There is a copious amount of experimental evidence linking the importance of sleep to memory formation and other cognitive processes. It is known that many with Alzheimer’s disease (AD) – a degenerative, and currently incurable, memory disease – do not sleep well. New results from research with fruit flies has found that sleep plays a role in improving memory function, which could have high implications for the treatment of AD in humans.
While jumping from fruit flies to humans sounds like a big leap, fruit flies’ sleep patterns are actually extremely similar to that of humans. The study gave the fruit flies a drug called THIP, causing them to sleep more. The originally forgetful fruit flies became stronger in their memory, represented by a short-term memory test in which they avoided an area coated with an unpleasant chemical. The fruit flies’ memory extended for days, in that the males did not court other males that smelled like females after getting previously rejected by them.

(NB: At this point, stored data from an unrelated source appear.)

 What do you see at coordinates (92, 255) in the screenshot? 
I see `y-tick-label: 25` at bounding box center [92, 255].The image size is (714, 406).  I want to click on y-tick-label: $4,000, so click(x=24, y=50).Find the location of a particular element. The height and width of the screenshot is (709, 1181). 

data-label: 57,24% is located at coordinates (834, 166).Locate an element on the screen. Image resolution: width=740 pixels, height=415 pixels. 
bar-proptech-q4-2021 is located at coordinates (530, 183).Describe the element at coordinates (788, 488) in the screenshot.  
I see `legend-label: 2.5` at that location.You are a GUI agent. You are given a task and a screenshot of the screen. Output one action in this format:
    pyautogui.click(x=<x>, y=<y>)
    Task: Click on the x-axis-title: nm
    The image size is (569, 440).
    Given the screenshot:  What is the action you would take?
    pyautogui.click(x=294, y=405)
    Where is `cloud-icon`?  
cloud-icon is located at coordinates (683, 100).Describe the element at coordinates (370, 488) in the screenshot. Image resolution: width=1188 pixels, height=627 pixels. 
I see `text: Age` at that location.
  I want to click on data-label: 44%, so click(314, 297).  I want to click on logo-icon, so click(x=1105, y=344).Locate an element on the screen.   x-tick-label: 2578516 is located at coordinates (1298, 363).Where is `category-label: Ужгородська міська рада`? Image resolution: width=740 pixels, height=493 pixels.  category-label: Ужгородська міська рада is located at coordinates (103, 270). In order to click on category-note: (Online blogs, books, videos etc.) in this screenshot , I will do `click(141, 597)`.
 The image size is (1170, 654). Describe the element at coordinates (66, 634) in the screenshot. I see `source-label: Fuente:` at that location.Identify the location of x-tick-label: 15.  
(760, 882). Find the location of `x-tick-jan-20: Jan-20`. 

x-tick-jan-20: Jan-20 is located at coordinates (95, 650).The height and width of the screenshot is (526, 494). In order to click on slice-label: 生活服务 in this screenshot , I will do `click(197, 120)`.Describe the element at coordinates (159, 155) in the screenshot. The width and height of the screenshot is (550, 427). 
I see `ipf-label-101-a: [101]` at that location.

“Quite honestly, this is a stunning result,” co-author Paul Shaw said in a Science News release about the research. “We take flies that are bad and we make them better. We don’t just prevent their deficits. We reverse them.”
To ensure that the results were caused not by the drug, but instead by the sleep, the researchers tried out two different ways to make them sleep without a drug. With these alternate methods, the fruit flies still showed the improvements. Therefore, it was not the THIP causing the memory enhancements – it was the sleep.
They also researched into the fly equivalent of the gene that usually has mutations in people with AD and found improvements in long-term memory as well.
The report was published on April 23 in an online publication, “Current Biology.” “It’s a stretch to suggest that sleeping would cure memory problems in Alzheimer’s disease patients,” Mark Wu, a neurologist at Johns Hopkins University, said in the same Science News article. “But there’s a potentially important relationship between sleep and Alzheimer’s disease.” Basically, effective treatment for AD is few and far between, but it is possible to treat issues with sleep. This research, along with growing body in the connection between AD and sleep, can create inroads for treatment of the currently irreversible disease.